- **EXERCISE PROMPT**:
Check each line of the entries for "Given" and report the ones that have it.

- **SUPPLIED MATERIAL**:
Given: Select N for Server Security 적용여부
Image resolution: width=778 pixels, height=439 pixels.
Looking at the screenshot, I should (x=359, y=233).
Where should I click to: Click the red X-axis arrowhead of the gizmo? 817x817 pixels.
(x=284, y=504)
...
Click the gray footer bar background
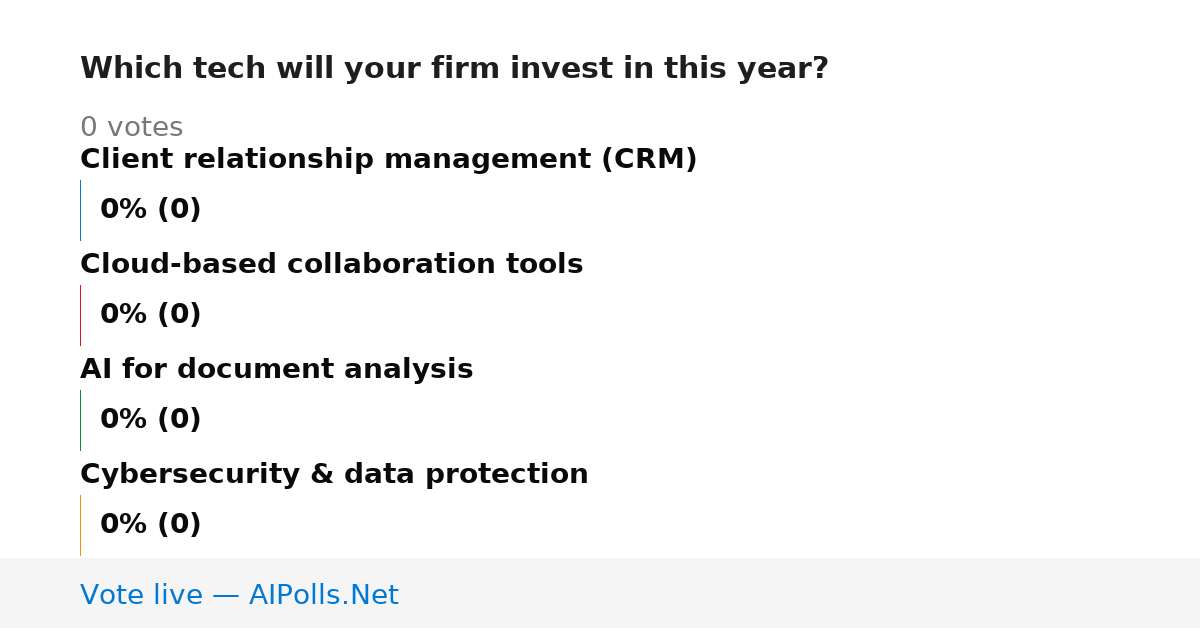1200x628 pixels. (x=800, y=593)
==
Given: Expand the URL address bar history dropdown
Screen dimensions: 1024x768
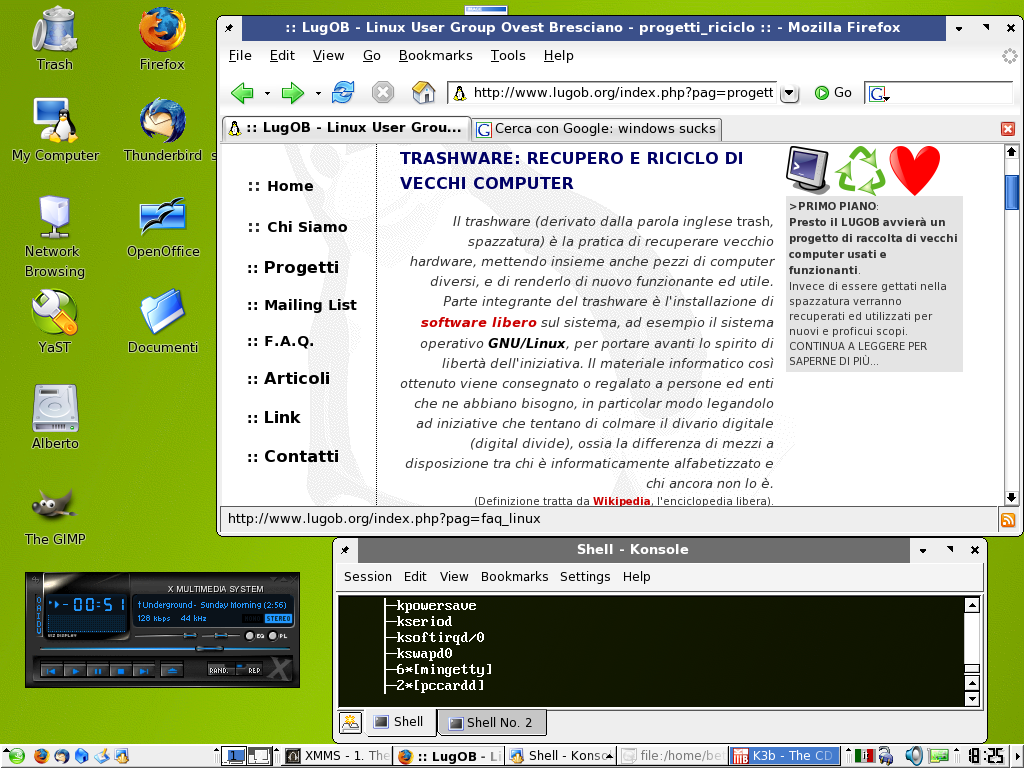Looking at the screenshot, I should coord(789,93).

- **ANSWER**:
Given: Select N for Server Security 적용여부
Given: Expand the URL address bar history dropdown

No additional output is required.